Fearfully and wonderfully made.

Unexpected Ease

We planned it months ago….Time got closer and closer. He got more and more excited, and I got more and more concerned. About the kids. About the money. About the feeding everyone. About the long road trip. What would happen? I feared the whining would make my ears bleed, or worse, his. When he asked me what I was most concerned about, it was that. The twelve hour road trip, just the six of us. For the first time…ever.

When I asked him what he was the most excited about, he had the same answer. The road trip!?!? He yearned for and was excited about the time together. Completely foreign concept. Even to me…

When we arrived at the condo, I watched him pull $1000 cash out of his wallet and lay it on the counter to pay the landlord. This was money I knew was hard to come by and that he needed. This was money he had set aside. This was money that could have easily been used elsewhere, but his priority was us and the memories we would make there. And, even though he paid for the place, he gave me the room with the queen size bed and separate bathroom. Meanwhile, he slept on the pull out couch in the living room and shared a bathroom with the kids.

With his aching back and all, I woke up to his warm smile, hugs, and coffee every morning.
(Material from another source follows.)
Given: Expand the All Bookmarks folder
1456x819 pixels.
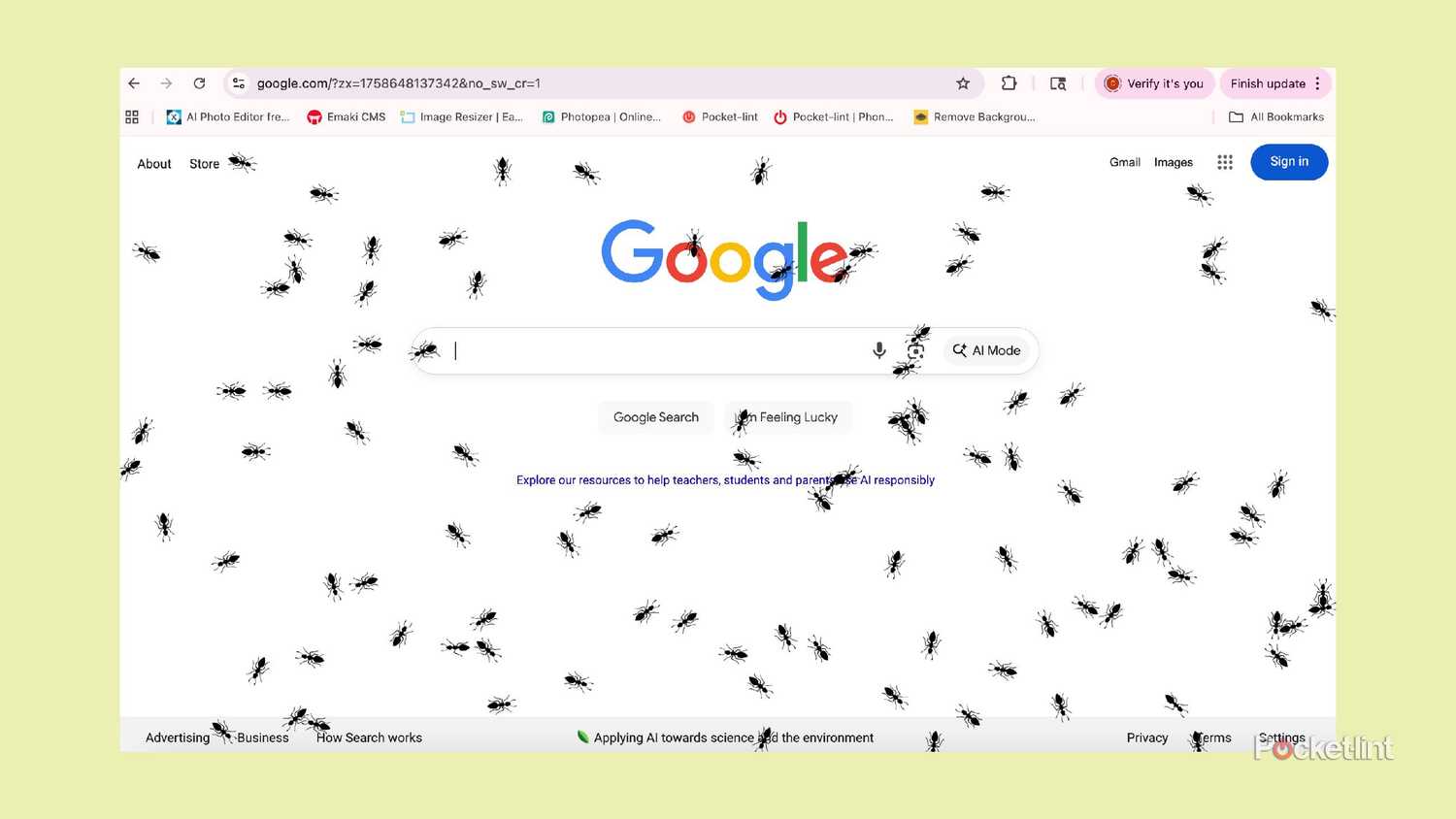Looking at the screenshot, I should [x=1276, y=116].
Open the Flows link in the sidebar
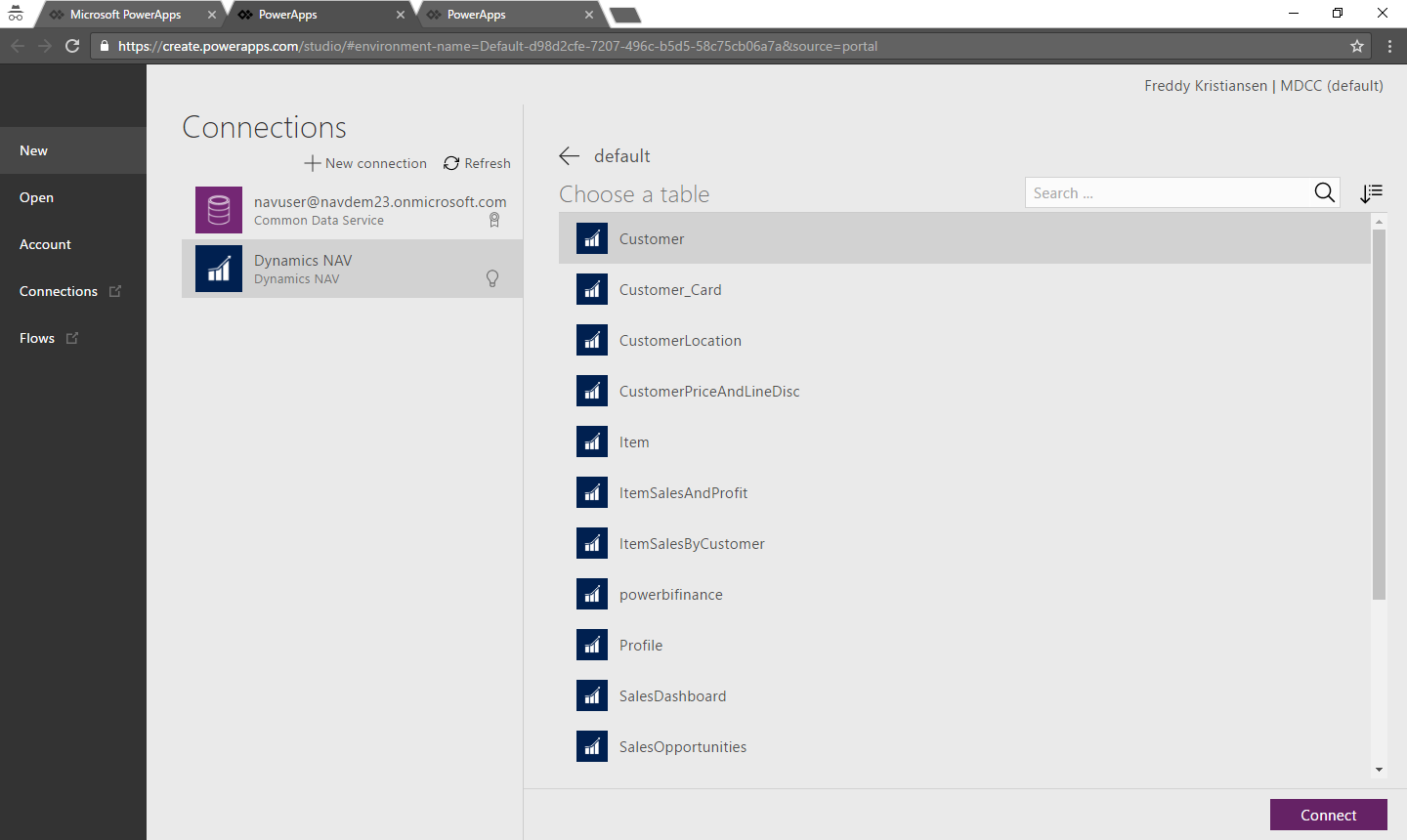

He was THANKFUL we were together and it showed. Different rooms, different beds, all the kids. But, together as much as possible in this season.

He showed love by playing games, cards, laughing, putting us all at ease. One of my daughters is super affectionate, the other one not so much. So, when I saw her take his hand walking through town, my heart melted. She must know. She must know he loves her back….

We enjoyed the clear water and white sands of Destin. It was my first time to see it. We enjoyed a condo by the beach, amazing food, quality time with our kids, and LOTS of laughs. All this considered, my favorite part was the unexpected ease. The kind of ease that makes me WANT him on every family vacation from now on…The kind, quite frankly, I’m not used to.

Traveling is one thing. Traveling with ease, laughter, joy, and love is quite another. Thank You, Lord!